Likewise, the economic growth in the developing markets like India and China is also trending towards the average growth witnessed in the last decade. These are the signs of economic activity revival and this being the inflection point, we believe the growth in world GDP will create demand for commodities for years to come.
The industrialization and urbanization in developing countries is a socio-demographic change, which will create incremental demand for commodities for next few decades.
However, there are medium-term structural supply constraints for key commodities, such as copper, coking and steam coal, which have been exacerbated by financial crisis as the planned capital expenditure was not made by the mining companies in the aftermath of the financial crisis.
The demand outlook and supply tightness is expected to be supportive for commodity prices.
Would you see this as a tactical exposure or a core exposure in an investor's investment portfolio?
We believe this should be a core exposure and not a tactical exposure. Based on our investment argument, we believe Indian investors are investing in Indian equities as they are seeking growth assets in a growing economy.
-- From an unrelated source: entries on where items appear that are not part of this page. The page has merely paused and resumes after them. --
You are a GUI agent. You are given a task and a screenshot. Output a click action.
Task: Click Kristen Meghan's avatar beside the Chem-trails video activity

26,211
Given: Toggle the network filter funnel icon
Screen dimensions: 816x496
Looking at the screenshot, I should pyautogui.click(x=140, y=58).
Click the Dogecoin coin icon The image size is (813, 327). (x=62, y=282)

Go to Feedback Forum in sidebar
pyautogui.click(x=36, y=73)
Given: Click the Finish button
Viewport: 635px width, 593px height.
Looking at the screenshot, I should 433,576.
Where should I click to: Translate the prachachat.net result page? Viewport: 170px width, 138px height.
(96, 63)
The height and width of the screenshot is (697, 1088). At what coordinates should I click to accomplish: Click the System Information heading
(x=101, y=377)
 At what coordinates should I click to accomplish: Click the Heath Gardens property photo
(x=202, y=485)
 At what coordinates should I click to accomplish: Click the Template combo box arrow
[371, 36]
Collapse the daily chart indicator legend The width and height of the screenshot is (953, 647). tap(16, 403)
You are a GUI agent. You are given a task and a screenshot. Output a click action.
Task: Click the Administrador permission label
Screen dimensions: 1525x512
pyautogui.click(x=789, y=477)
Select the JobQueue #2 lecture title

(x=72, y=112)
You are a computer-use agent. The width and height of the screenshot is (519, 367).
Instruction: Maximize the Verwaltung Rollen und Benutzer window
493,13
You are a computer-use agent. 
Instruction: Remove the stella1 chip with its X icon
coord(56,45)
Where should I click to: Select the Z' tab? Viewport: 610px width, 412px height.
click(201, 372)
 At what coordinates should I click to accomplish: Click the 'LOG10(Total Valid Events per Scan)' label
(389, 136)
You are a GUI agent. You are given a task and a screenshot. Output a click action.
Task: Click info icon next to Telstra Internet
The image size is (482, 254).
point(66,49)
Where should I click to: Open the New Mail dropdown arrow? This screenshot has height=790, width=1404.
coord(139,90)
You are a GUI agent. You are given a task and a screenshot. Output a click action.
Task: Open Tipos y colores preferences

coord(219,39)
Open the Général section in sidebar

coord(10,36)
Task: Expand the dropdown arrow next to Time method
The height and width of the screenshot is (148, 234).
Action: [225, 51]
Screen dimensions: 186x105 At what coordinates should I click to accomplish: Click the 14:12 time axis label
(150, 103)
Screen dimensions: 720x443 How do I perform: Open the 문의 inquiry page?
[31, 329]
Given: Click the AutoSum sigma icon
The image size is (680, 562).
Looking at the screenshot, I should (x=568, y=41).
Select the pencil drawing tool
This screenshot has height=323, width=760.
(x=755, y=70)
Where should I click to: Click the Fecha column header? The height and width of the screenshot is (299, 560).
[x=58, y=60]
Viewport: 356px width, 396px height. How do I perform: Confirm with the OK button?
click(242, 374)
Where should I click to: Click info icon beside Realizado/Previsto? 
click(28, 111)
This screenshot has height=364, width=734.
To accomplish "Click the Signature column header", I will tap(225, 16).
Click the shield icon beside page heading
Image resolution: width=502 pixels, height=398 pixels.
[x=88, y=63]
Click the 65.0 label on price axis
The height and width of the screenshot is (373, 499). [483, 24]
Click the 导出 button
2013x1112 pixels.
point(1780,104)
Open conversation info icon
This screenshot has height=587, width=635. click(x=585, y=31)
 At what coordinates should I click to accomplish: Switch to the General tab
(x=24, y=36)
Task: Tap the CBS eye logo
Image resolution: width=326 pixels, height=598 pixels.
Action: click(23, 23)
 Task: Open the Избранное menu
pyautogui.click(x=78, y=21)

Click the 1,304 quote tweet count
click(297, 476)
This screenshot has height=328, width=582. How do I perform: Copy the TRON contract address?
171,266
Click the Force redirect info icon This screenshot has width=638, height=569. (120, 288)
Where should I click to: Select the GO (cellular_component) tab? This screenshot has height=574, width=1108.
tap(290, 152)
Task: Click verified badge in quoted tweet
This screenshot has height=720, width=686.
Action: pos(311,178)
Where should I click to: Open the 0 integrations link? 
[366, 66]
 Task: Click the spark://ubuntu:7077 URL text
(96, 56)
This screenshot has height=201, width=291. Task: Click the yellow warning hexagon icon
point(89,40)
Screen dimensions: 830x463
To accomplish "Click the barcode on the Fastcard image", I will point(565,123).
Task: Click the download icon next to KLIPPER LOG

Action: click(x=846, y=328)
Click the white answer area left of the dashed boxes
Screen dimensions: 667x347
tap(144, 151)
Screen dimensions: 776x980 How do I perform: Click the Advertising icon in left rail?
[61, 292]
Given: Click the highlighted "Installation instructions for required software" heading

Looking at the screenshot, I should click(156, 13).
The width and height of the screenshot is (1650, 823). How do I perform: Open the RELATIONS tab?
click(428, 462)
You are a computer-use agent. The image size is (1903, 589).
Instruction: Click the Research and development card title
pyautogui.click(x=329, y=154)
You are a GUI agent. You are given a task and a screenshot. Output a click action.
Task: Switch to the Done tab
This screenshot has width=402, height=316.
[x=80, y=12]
Likewise, this fund provides investors’ access to growth assets outside India in other parts of world where growth is being witnessed. It is a investment case on global growth through a fund which already has a 12 year performance track record and is now being launched in India.
What is the correlation of gold prices to other metals? Does this fund offer a diversification benefit or are correlations too strong among metals to allow that benefit?
We believe it does not merit discussing correlations amongst different metals/commodities as this is not a model based investment. The quantum of allocation to a particular commodity could vary from time to time and is dependent on the fund manager’s outlook on a particular commodity.
This is a diversified fund providing investors to stock selection skills of BlackRock’s Natural Resources team and investments across sectors (of mining industry). The performance statistics shared in question # 3 highlights the out-performance of the funds vis-à-vis traded metals and its benchmark.
Is there a broad enough universe of listed mining companies in India? Can one create a good exposure to the mining sector by owning shares of Indian companies?
Although the metals and mining sectors is a large sector in India, there are few very pure mining companies as majority of the companies in this sector have ore to metal integration. Some pure mining companies are Sesa Goa, Gujarat NRE Coke.
However, DSP BlackRock World Mining Fund provides investors’ access to international mining companies through BGF-World Mining Fund.
Are there any Indian companies that are owned by this fund?
The fund has a small exposure to Vedanta which owns Sterlite and Sesa Goa.